Probably the most significant thing, politically, about the situation after the ceasefire is that the Provisionals’ entire focus is now — and undisguisedly, despite soothing words here and there — directed away from an intra-Irish solution, involving agreement between the different communities on the island, and towards an externally imposed, or, in the Provisionals' jargon, “persuaded”, solution. Their solution lies in pressure from Dublin, London, Washington and Brussels, not in Belfast.

But the only possible solution is one that builds intra-Irish agreement. We must hope that the “international pressure” approach of the Provisionals does not push back even further all prospect of that.

Finally, let us consider the possibility that what is happening is what much of the media believes is happening: a decisive move to politics and a definitive end to the armed struggle.

The signs are that even if sections of the Provisional leadership have a genuine hankering to go into mainstream politics, that is not what is happening now. But it may be that the Provisionals will divide in the period ahead, belatedly producing a military wing of the 1983 splinter group Republican Sinn Fein on one side and a primarily political group on the other.

If that happens it will be a re-enactment of something seen often in Irish politics, a repetition of a pattern so old that James Connolly could summarise it 100 years ago in such a way as to seem to predict a whole series of episodes in 20th century Irish politics. It is a pattern of people and organisations who have been revolutionaries in military terms, while not at all revolutionary in social terms, and quickly evolve into more or less ordinary bourgeois and petty-bourgeois politicians once they move into conventional politics.

Fianna Fail was part of the IRA of 1922, They fought a civil war. In power after 1932 they were mild reformers and thoroughgoing conservatives. A smaller organization emerged in the 1940s, led by leaders of the right wing of the IRA of the 1930s. The Workers’ Party and the Democratic Left emerged in the 1970s and ’80s out of the IRA of the 1950s. None of these played a notably progressive, let alone a revolutionary socialist, role.

This is the well-trodden path that the Provisionals are taking if they really have “gone political” or when a section of them do. They are narrower than all their predecessors emerging into bourgeois politics out of the Republican chrysalis, because they are primarily based on the Six Counties Catholics, not on support all across Ireland. Individuals who will form an Irish revolutionary socialist movement in the tradition of James Connolly may come out of the Provisionals.
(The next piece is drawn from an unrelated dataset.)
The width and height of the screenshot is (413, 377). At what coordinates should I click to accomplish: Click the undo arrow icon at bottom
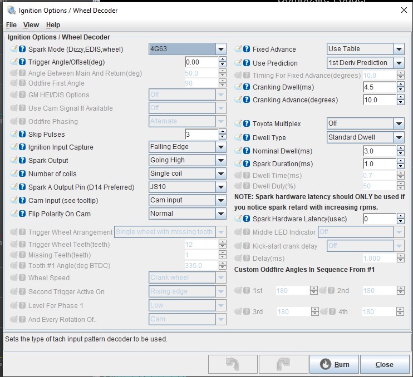coord(233,365)
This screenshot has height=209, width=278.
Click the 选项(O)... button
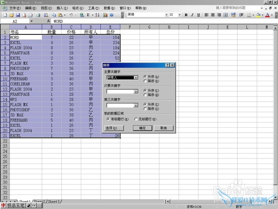tap(114, 128)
To look to the movement as a whole for good things for working-class socialism would be to engage in the most foolish wishful thinking.
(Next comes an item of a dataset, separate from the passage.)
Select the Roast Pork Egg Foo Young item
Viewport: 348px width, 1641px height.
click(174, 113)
The great need in Northern Ireland is for an independent working-class socialist organisation – preaching not the vapidities of the Provisionals’ “New Ireland” but a Workers’ Republic, preaching workers’ unity as the way to it, and advocating as the basis of immediate working-class unity, a democratic political settlement of the dispute between the communities, which can only be a federal Ireland.

The Provisionals have hegemonised anti-establishment politics in Northern Ireland for a quarter-century. They are likely to do so for a while yet. But their hold will now begin to slacken in the political cross-currents ahead. International socialism can begin to come into its own.